Notably, they both play it cool. This is not an angry show. Outspoken at times, yes, (moreso Rahman than Hussain), but first and foremost it's laid back. Hussain in particular is a master of understatement, his unassuming style allowing his jokes to really sneak up on you. He also plays it safe the more than his colleague, and even slips in an observational routine, about Bollywood hero Amitabh Bachchan (a rare moment in the night where the crowd's reaction divided along ethnic lines, given white people tend not to know who Bachchan is). But while he does touch on some potentially clichéd subjects – such as working in a call centre, the lack of white film villains, and his dislike for football – the quality of the gags always justifies it.
His more opinionated and personal his routines get, the stronger his comedy gets. His rant about footie-obsessed Australians is a brilliant, Family Guy-esque sledgehammer, and his material on how Indians are targeted in Melbourne is interesting as well as funny and could have been mined more (ditto his joke about the juvenility of Indian-Pakistani relations).

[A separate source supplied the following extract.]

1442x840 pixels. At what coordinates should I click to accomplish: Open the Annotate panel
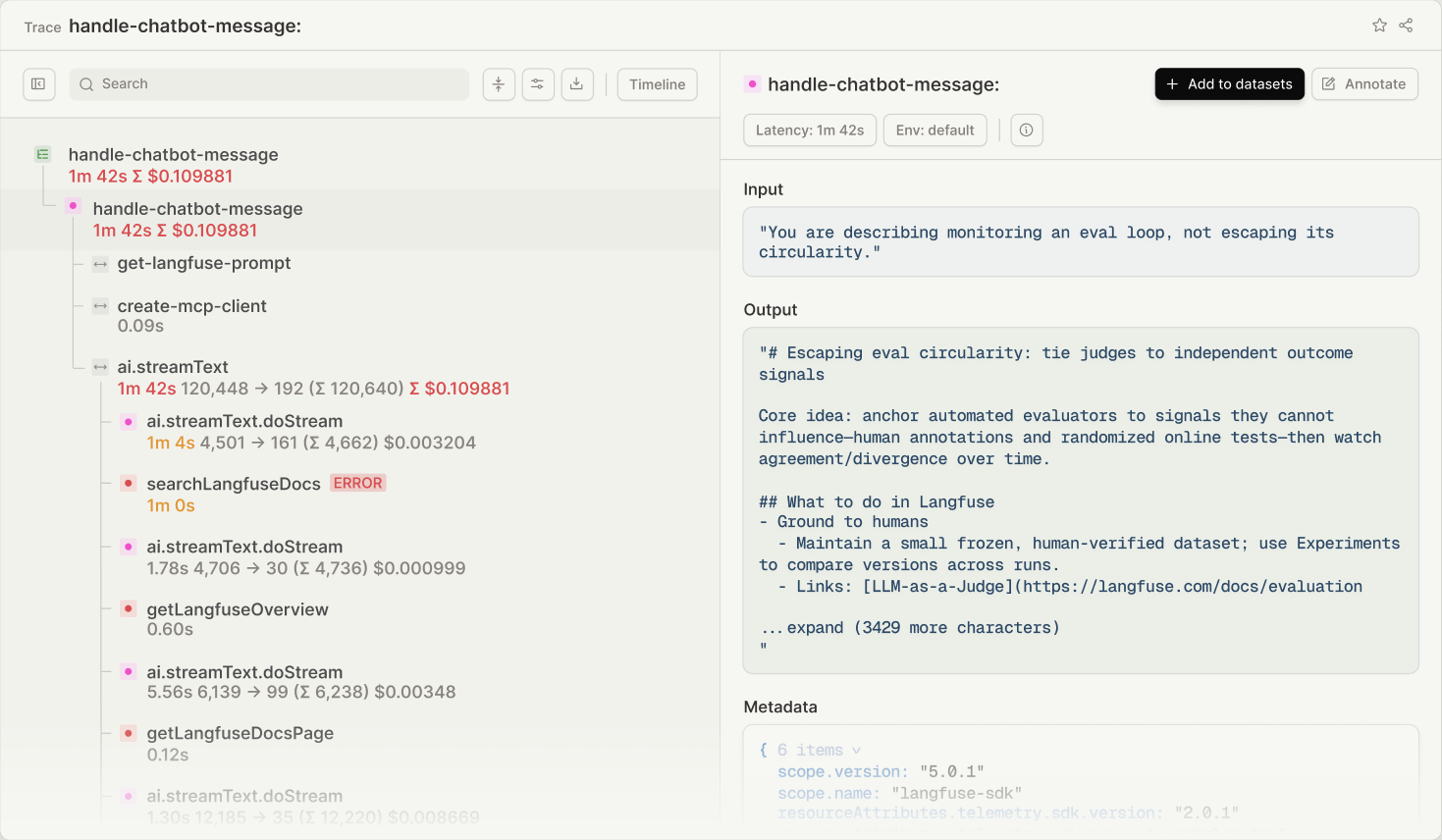pos(1364,83)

Rahman's measured hostility gives the night a bit of edge that an hour of Hussain would have lacked. His native Australia, Barack Obama and Prince Harry are his biggest targets, mostly on the grounds of race, although what pisses him off most tonight is the girl about two rows in who wants a chat with both comics, but in fact disrupts their flow. As she attempts to explain something about the "missiles on top of council estates" Olympic scandal, he shouts her down.

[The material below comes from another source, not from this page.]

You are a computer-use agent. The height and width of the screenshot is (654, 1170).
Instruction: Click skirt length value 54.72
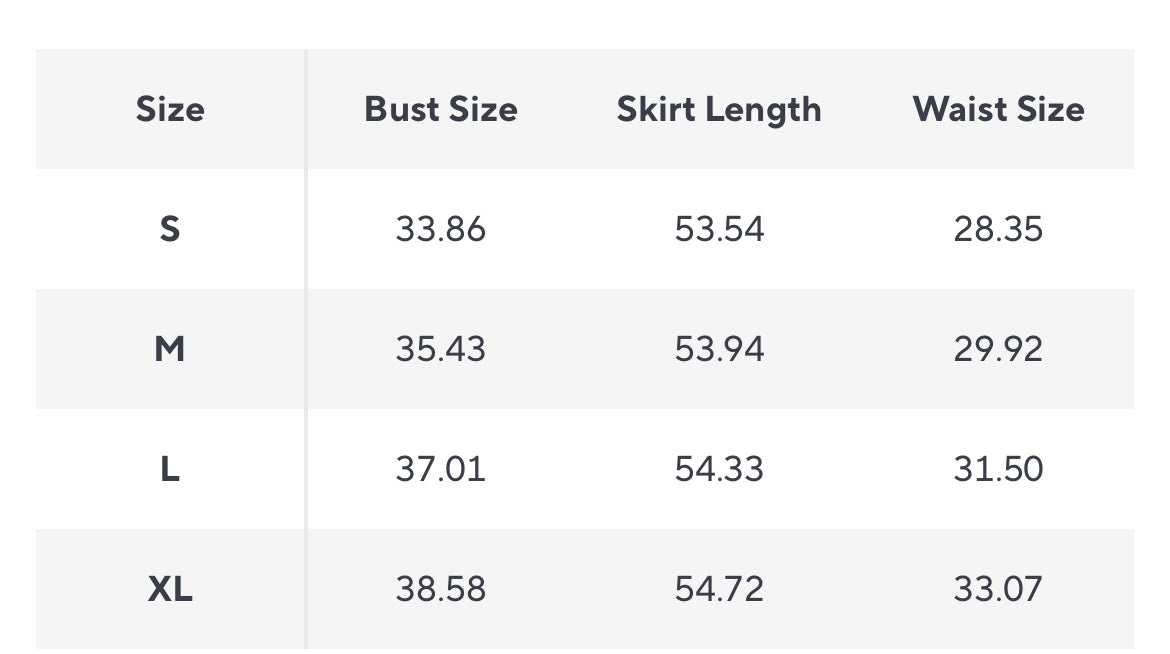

Other than this flashpoint, his is a mellow, withering wit, and although the jokes are variable in standard, his timing is so good that every one gets a perfect landing. His Obama and "Michael Jackson was a brown man" routines in particular are brilliant.
He investigates his own racism, and dismisses it (I thought illogically) in his justifications for why he would never date a white girl (this was the only uncomfortable moment of the night for me as a white audience member), but confesses straight-up to being racist when he is going through customs, in a quality final routine that finishes the night on a high.
The pair could easily have pandered more to their predominantly brown audience a lot more, instead they have created something with wider appeal without diluting the overall effect. It's unlikely you'll agree with everything they say, but your laughter is virtually guaranteed.